** Items from a data source **
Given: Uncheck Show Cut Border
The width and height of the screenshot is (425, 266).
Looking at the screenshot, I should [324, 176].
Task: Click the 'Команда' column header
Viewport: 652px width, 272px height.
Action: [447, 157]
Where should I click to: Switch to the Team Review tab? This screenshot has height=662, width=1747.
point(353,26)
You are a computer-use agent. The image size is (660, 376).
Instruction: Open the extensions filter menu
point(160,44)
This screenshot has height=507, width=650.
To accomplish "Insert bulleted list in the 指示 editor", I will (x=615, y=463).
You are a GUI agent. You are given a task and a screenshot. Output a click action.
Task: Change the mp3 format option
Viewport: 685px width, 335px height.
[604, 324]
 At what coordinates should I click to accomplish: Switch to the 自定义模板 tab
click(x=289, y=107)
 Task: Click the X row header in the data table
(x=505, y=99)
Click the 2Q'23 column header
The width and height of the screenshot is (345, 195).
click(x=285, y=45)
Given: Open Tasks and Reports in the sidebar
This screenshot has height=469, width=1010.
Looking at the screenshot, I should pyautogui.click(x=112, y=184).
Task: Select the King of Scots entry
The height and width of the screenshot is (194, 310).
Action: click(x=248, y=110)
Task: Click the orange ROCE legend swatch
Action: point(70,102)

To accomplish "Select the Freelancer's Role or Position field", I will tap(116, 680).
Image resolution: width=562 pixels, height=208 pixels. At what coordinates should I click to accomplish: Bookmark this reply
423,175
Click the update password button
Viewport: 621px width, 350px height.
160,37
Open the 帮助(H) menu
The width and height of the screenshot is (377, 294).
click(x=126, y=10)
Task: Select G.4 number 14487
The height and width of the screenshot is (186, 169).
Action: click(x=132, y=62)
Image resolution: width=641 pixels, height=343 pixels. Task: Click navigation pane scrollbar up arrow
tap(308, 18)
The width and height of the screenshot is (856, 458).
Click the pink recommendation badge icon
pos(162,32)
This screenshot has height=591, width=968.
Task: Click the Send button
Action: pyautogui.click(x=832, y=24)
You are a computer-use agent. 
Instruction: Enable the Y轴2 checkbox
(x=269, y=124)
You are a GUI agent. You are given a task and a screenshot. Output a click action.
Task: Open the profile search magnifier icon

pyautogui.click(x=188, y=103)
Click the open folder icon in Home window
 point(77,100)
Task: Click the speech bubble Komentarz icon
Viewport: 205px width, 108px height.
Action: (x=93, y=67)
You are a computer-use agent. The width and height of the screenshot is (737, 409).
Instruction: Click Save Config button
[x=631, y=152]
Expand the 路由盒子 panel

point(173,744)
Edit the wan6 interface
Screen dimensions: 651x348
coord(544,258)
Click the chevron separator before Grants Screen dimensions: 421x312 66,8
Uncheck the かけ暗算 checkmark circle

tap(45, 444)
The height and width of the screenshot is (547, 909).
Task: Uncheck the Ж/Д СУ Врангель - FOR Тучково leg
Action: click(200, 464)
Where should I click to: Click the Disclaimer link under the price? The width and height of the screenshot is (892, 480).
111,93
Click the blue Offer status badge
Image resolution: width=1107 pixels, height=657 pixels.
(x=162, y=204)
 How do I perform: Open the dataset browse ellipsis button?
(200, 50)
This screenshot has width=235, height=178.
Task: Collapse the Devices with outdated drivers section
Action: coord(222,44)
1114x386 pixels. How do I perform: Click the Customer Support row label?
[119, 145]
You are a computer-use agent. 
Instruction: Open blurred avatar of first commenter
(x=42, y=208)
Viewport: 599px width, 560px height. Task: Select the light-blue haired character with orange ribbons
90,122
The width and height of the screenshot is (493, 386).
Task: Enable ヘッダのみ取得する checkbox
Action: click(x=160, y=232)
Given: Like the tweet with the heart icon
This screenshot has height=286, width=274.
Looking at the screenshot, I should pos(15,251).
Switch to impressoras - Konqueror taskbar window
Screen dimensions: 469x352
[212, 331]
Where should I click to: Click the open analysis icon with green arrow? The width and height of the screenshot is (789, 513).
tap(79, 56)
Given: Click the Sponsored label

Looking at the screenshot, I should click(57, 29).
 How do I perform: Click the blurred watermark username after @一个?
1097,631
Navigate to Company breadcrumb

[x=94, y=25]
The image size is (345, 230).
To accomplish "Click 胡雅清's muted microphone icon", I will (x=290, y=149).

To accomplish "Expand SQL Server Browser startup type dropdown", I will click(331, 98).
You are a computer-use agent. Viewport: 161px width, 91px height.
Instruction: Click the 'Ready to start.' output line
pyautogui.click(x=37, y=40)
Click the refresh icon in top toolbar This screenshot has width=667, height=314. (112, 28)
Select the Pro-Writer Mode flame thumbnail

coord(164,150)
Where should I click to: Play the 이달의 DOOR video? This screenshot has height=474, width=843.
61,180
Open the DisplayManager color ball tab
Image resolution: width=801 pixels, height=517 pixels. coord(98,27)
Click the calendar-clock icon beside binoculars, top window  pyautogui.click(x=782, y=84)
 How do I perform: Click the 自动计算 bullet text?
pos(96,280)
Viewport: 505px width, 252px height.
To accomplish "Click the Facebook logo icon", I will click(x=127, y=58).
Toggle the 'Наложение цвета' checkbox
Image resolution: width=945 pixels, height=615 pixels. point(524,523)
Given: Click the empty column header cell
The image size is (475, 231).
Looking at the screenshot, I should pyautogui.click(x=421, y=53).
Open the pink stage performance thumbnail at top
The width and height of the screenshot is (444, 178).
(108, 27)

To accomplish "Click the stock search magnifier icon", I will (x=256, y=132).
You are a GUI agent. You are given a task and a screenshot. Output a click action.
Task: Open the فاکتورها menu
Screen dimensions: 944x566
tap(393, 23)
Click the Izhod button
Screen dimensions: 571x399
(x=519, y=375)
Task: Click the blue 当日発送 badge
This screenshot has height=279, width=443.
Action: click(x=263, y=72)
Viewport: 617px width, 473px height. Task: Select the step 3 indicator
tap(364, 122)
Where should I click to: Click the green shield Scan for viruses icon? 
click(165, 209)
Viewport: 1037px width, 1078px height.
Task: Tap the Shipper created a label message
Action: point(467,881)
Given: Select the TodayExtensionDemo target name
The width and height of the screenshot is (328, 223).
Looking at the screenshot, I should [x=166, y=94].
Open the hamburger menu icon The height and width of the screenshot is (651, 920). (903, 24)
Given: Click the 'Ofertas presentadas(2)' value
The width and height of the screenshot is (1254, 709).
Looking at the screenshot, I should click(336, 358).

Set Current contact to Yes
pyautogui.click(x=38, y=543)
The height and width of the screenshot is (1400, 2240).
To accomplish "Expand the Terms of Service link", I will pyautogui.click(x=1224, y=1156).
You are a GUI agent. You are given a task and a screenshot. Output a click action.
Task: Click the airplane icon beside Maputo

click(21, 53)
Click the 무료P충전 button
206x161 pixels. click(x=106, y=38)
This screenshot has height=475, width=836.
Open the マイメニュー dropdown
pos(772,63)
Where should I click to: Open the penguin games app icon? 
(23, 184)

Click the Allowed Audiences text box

** What you have to do **
Send back all the records above word for word.

** Answer **
Given: Uncheck Show Cut Border
The width and height of the screenshot is (425, 266).
Looking at the screenshot, I should [324, 176].
Task: Click the 'Команда' column header
Viewport: 652px width, 272px height.
Action: [447, 157]
Where should I click to: Switch to the Team Review tab? This screenshot has height=662, width=1747.
point(353,26)
You are a computer-use agent. The image size is (660, 376).
Instruction: Open the extensions filter menu
point(160,44)
This screenshot has height=507, width=650.
To accomplish "Insert bulleted list in the 指示 editor", I will (x=615, y=463).
You are a GUI agent. You are given a task and a screenshot. Output a click action.
Task: Change the mp3 format option
Viewport: 685px width, 335px height.
[604, 324]
 At what coordinates should I click to accomplish: Switch to the 自定义模板 tab
click(x=289, y=107)
 Task: Click the X row header in the data table
(x=505, y=99)
Click the 2Q'23 column header
The width and height of the screenshot is (345, 195).
click(x=285, y=45)
Given: Open Tasks and Reports in the sidebar
This screenshot has height=469, width=1010.
Looking at the screenshot, I should pyautogui.click(x=112, y=184).
Task: Select the King of Scots entry
The height and width of the screenshot is (194, 310).
Action: click(x=248, y=110)
Task: Click the orange ROCE legend swatch
Action: point(70,102)

To accomplish "Select the Freelancer's Role or Position field", I will tap(116, 680).
Image resolution: width=562 pixels, height=208 pixels. At what coordinates should I click to accomplish: Bookmark this reply
423,175
Click the update password button
Viewport: 621px width, 350px height.
160,37
Open the 帮助(H) menu
The width and height of the screenshot is (377, 294).
click(x=126, y=10)
Task: Select G.4 number 14487
The height and width of the screenshot is (186, 169).
Action: click(x=132, y=62)
Image resolution: width=641 pixels, height=343 pixels. Task: Click navigation pane scrollbar up arrow
tap(308, 18)
The width and height of the screenshot is (856, 458).
Click the pink recommendation badge icon
pos(162,32)
This screenshot has height=591, width=968.
Task: Click the Send button
Action: pyautogui.click(x=832, y=24)
You are a computer-use agent. 
Instruction: Enable the Y轴2 checkbox
(x=269, y=124)
You are a GUI agent. You are given a task and a screenshot. Output a click action.
Task: Open the profile search magnifier icon

pyautogui.click(x=188, y=103)
Click the open folder icon in Home window
 point(77,100)
Task: Click the speech bubble Komentarz icon
Viewport: 205px width, 108px height.
Action: (x=93, y=67)
You are a computer-use agent. The width and height of the screenshot is (737, 409).
Instruction: Click Save Config button
[x=631, y=152]
Expand the 路由盒子 panel

point(173,744)
Edit the wan6 interface
Screen dimensions: 651x348
coord(544,258)
Click the chevron separator before Grants Screen dimensions: 421x312 66,8
Uncheck the かけ暗算 checkmark circle

tap(45, 444)
The height and width of the screenshot is (547, 909).
Task: Uncheck the Ж/Д СУ Врангель - FOR Тучково leg
Action: click(200, 464)
Where should I click to: Click the Disclaimer link under the price? The width and height of the screenshot is (892, 480).
111,93
Click the blue Offer status badge
Image resolution: width=1107 pixels, height=657 pixels.
(x=162, y=204)
 How do I perform: Open the dataset browse ellipsis button?
(200, 50)
This screenshot has width=235, height=178.
Task: Collapse the Devices with outdated drivers section
Action: coord(222,44)
1114x386 pixels. How do I perform: Click the Customer Support row label?
[119, 145]
You are a computer-use agent. 
Instruction: Open blurred avatar of first commenter
(x=42, y=208)
Viewport: 599px width, 560px height. Task: Select the light-blue haired character with orange ribbons
90,122
The width and height of the screenshot is (493, 386).
Task: Enable ヘッダのみ取得する checkbox
Action: click(x=160, y=232)
Given: Like the tweet with the heart icon
This screenshot has height=286, width=274.
Looking at the screenshot, I should pos(15,251).
Switch to impressoras - Konqueror taskbar window
Screen dimensions: 469x352
[212, 331]
Where should I click to: Click the open analysis icon with green arrow? The width and height of the screenshot is (789, 513).
tap(79, 56)
Given: Click the Sponsored label

Looking at the screenshot, I should click(57, 29).
 How do I perform: Click the blurred watermark username after @一个?
1097,631
Navigate to Company breadcrumb

[x=94, y=25]
The image size is (345, 230).
To accomplish "Click 胡雅清's muted microphone icon", I will (x=290, y=149).

To accomplish "Expand SQL Server Browser startup type dropdown", I will click(331, 98).
You are a computer-use agent. Viewport: 161px width, 91px height.
Instruction: Click the 'Ready to start.' output line
pyautogui.click(x=37, y=40)
Click the refresh icon in top toolbar This screenshot has width=667, height=314. (112, 28)
Select the Pro-Writer Mode flame thumbnail

coord(164,150)
Where should I click to: Play the 이달의 DOOR video? This screenshot has height=474, width=843.
61,180
Open the DisplayManager color ball tab
Image resolution: width=801 pixels, height=517 pixels. coord(98,27)
Click the calendar-clock icon beside binoculars, top window  pyautogui.click(x=782, y=84)
 How do I perform: Click the 自动计算 bullet text?
pos(96,280)
Viewport: 505px width, 252px height.
To accomplish "Click the Facebook logo icon", I will click(x=127, y=58).
Toggle the 'Наложение цвета' checkbox
Image resolution: width=945 pixels, height=615 pixels. point(524,523)
Given: Click the empty column header cell
The image size is (475, 231).
Looking at the screenshot, I should pyautogui.click(x=421, y=53).
Open the pink stage performance thumbnail at top
The width and height of the screenshot is (444, 178).
(108, 27)

To accomplish "Click the stock search magnifier icon", I will (x=256, y=132).
You are a GUI agent. You are given a task and a screenshot. Output a click action.
Task: Open the فاکتورها menu
Screen dimensions: 944x566
tap(393, 23)
Click the Izhod button
Screen dimensions: 571x399
(x=519, y=375)
Task: Click the blue 当日発送 badge
This screenshot has height=279, width=443.
Action: click(x=263, y=72)
Viewport: 617px width, 473px height. Task: Select the step 3 indicator
tap(364, 122)
Where should I click to: Click the green shield Scan for viruses icon? 
click(165, 209)
Viewport: 1037px width, 1078px height.
Task: Tap the Shipper created a label message
Action: point(467,881)
Given: Select the TodayExtensionDemo target name
The width and height of the screenshot is (328, 223).
Looking at the screenshot, I should [x=166, y=94].
Open the hamburger menu icon The height and width of the screenshot is (651, 920). (903, 24)
Given: Click the 'Ofertas presentadas(2)' value
The width and height of the screenshot is (1254, 709).
Looking at the screenshot, I should click(336, 358).

Set Current contact to Yes
pyautogui.click(x=38, y=543)
The height and width of the screenshot is (1400, 2240).
To accomplish "Expand the Terms of Service link", I will pyautogui.click(x=1224, y=1156).
You are a GUI agent. You are given a task and a screenshot. Output a click action.
Task: Click the airplane icon beside Maputo

click(21, 53)
Click the 무료P충전 button
206x161 pixels. click(x=106, y=38)
This screenshot has height=475, width=836.
Open the マイメニュー dropdown
pos(772,63)
Where should I click to: Open the penguin games app icon? 
(23, 184)

Click the Allowed Audiences text box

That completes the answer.